VMware Data Services Manager (DSM) PostgreSQL Database transitions to NotOperational state with BackupLocationConnectivityIssue

Products

VMware Data Services Manager for VCF

Issue/Introduction

A managed PostgreSQL database cluster transitions to a CRITICAL alert level and a NotOperational state.

Client applications are unable to connect to the database, resulting in an outage.

Reviewing the PostgreSQL Cluster manifest (YAML) or running kubectl describe PostgresCluster <db-name> reveals the following condition statuses:

DatabaseEngineReady: False (Reason: postgres is not accepting connections normally)

WalArchiving: False (Reason: UnknownFailure)

AutomatedBackup: False (Reason: BackupLocationConnectivityIssue)

The error logs for the AutomatedBackup condition indicate a network timeout when connecting to the configured backup location (e.g., HostConnectError: timeout connecting to <S3-endpoint>:443).

Running df -h on the database VM shows the /data/vpgsql/pg_wal partition is at 100% capacity.

Environment

VMware Data Services Manager for VCF 9.x

Cause

This issue occurs when the database loses network connectivity to its configured backup storage endpoint (e.g., an S3 bucket).

VMware Data Services Manager utilizes pgBackRest for database backups and Write-Ahead Log (WAL) archiving. When the backup storage endpoint becomes unreachable, pgBackRest cannot offload the WAL files. To prevent data loss, pgBackRest indefinitely queues these WAL files on the local disk.

If the network connectivity is not restored, the queued WAL files will eventually consume 100% of the available disk space in the /data/vpgsql/pg_wal partition. Once the disk is completely full, the PostgreSQL engine initiates a protective halt to prevent database corruption, instantly dropping all connections and transitioning to the NotOperational state.

Resolution

To permanently resolve this issue, you must restore network connectivity between the DSM nodes and the configured backup storage endpoint.
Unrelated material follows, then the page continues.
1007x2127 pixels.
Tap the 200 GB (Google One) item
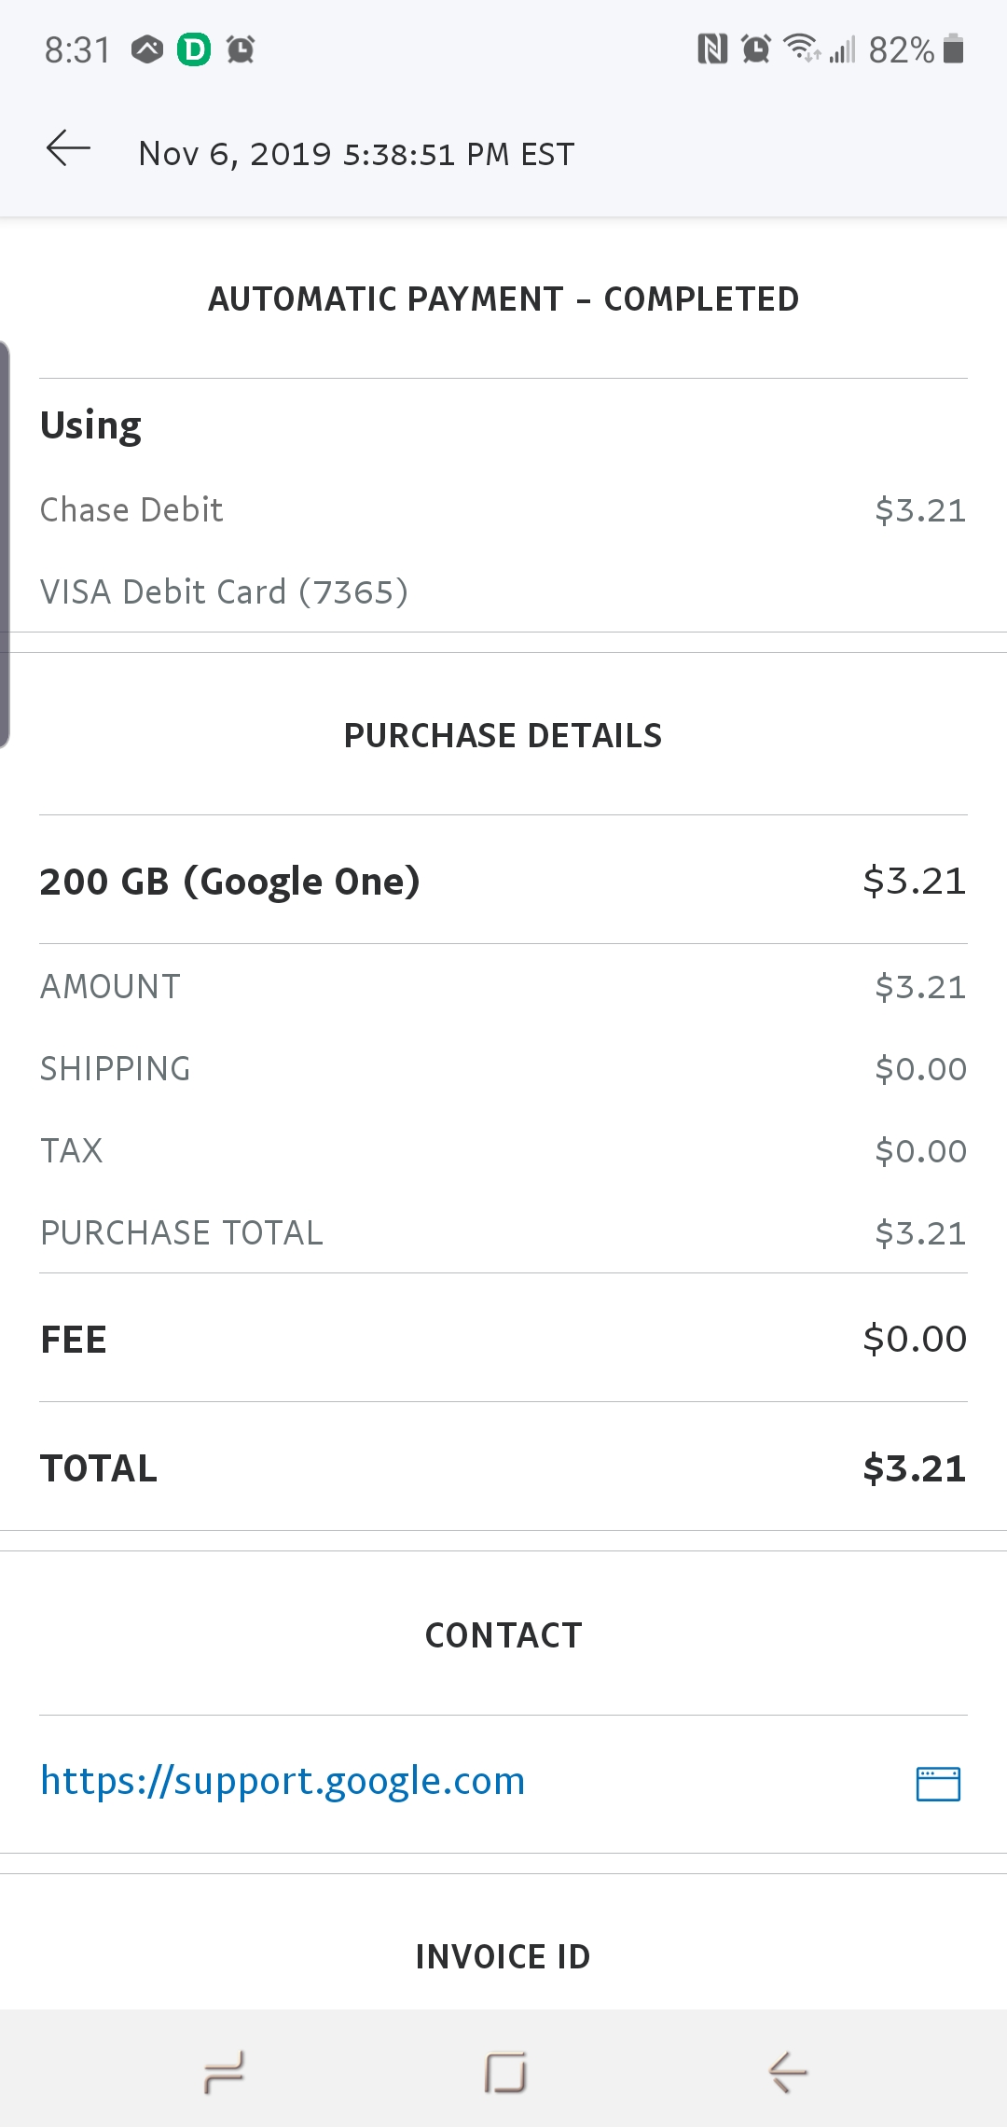tap(229, 882)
Once network routing is re-established, pgBackRest will automatically flush the queued WAL files to the backup target, freeing up local disk space and allowing the PostgreSQL engine to recover.

Workaround
If network connectivity cannot be restored immediately, you can use the following methods to temporarily restore database operations:

Option 1: Temporarily Expand Database Storage (Recommended Immediate Action)
Expanding the storage provides immediate breathing room for the database engine to transition out of the NotOperational state.

Log in to the vSphere Client or use the DSM API/manifest to increase the storage capacity of the affected database cluster's data disk.
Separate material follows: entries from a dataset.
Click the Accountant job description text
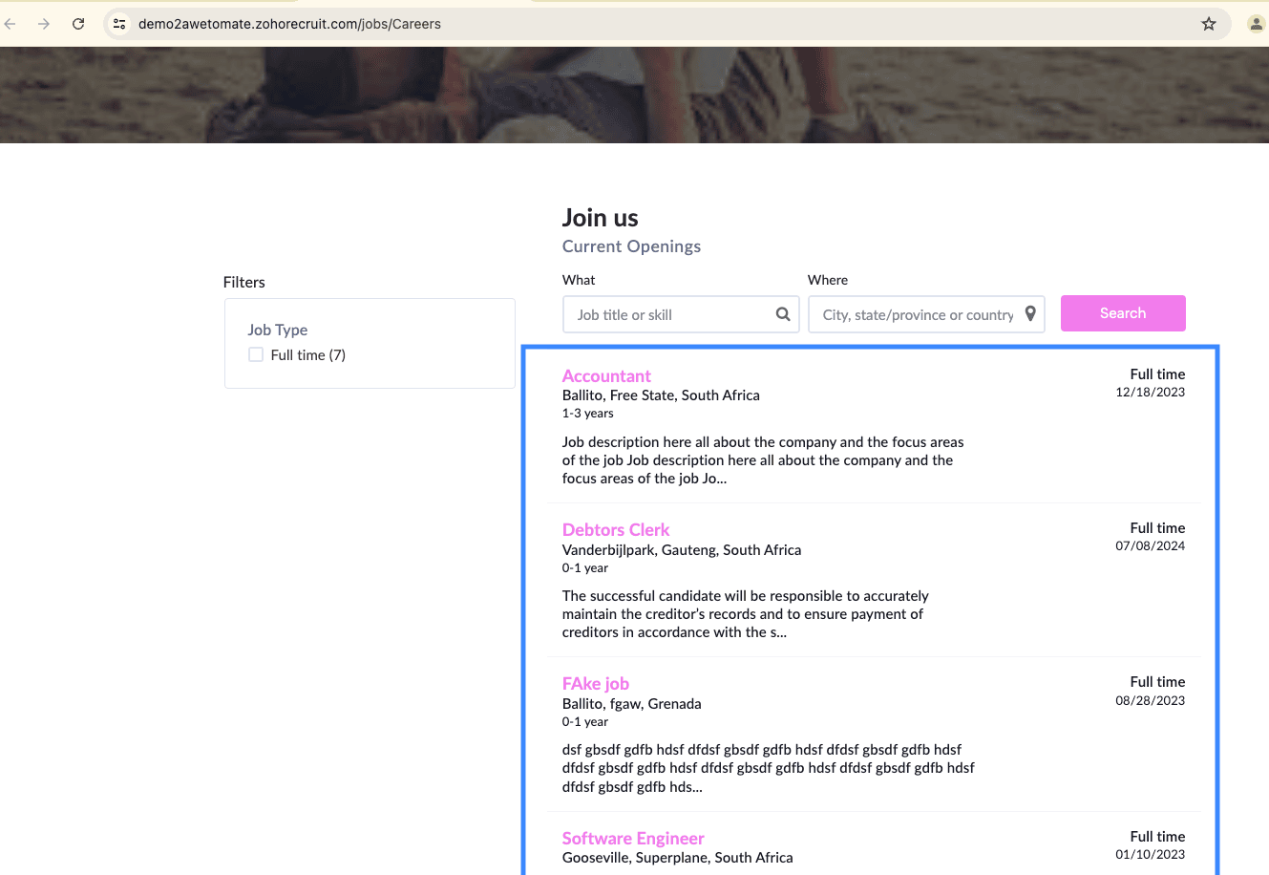The height and width of the screenshot is (875, 1269). pos(762,460)
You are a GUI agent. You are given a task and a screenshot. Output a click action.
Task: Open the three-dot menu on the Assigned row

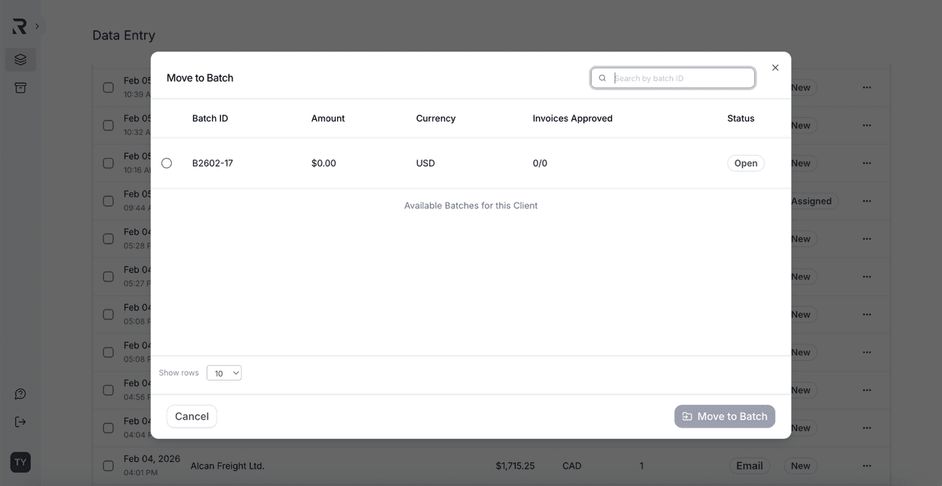pos(866,201)
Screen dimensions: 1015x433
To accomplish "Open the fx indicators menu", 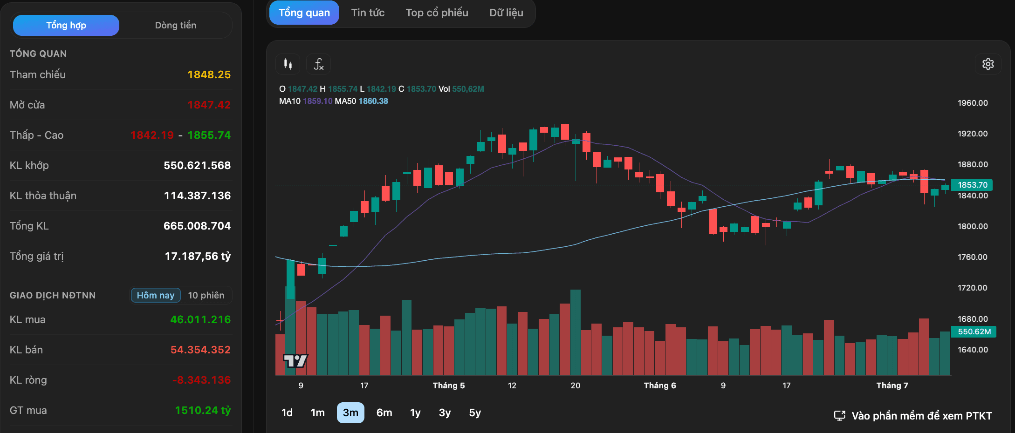I will tap(319, 64).
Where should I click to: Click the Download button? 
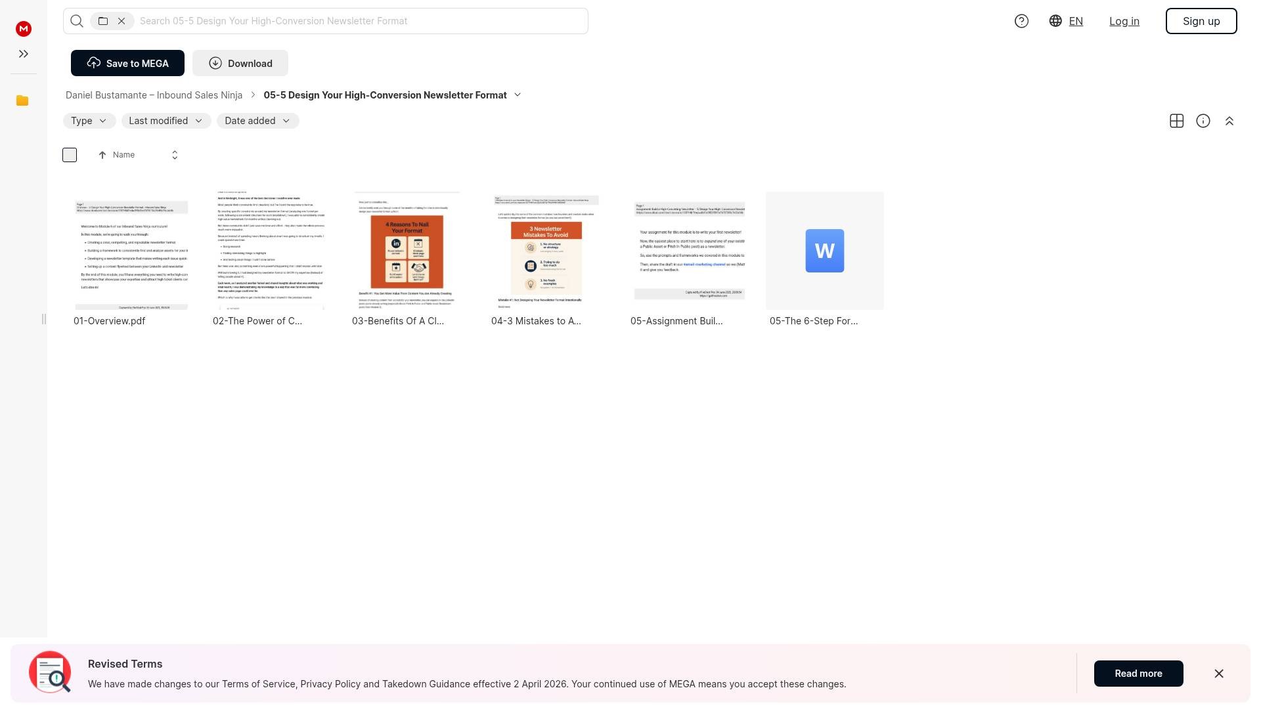click(x=240, y=63)
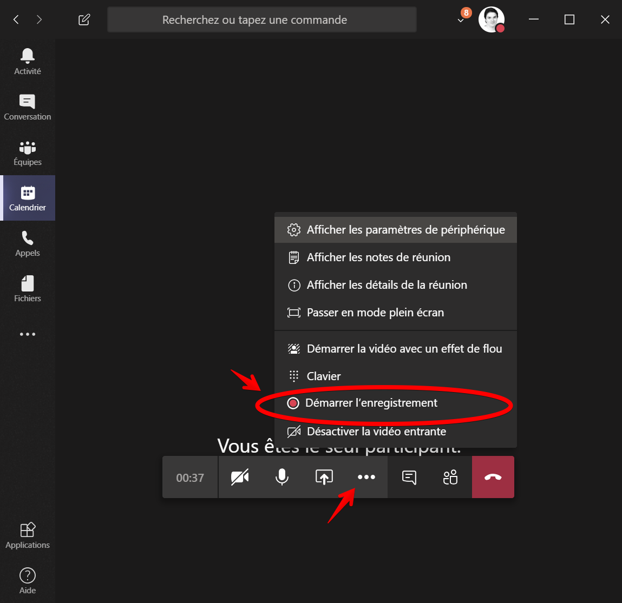This screenshot has height=603, width=622.
Task: Open the screen sharing icon in call toolbar
Action: click(x=324, y=477)
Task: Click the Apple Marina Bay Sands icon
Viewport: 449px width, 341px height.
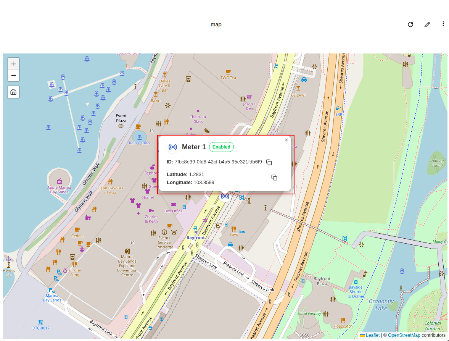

Once the disk expands, PostgreSQL will have sufficient space to boot up and begin accepting connections while the root network issue is investigated.

Option 2: Modify WAL Archiving Parameters
If expanding the disk is not feasible, you can manually force the system to clear the WAL backlog. Note: Performing this action may break the continuous backup chain, requiring a new full backup once network connectivity is restored.

Log in directly or use an SSH client to access the DSM Provider Appliance .

Edit the /data/pgbackrest.conf file.

Search for the property archive-push-queue-max.

Reduce the default value (typically 60GiB) to a lower value. This forces pgBackRest to drop older WAL files and immediately frees up local data disk storage.

Additional Information

For more information see the following Techdoc:
Configure the Storage on a Data Disk in VMware Data Services Manager.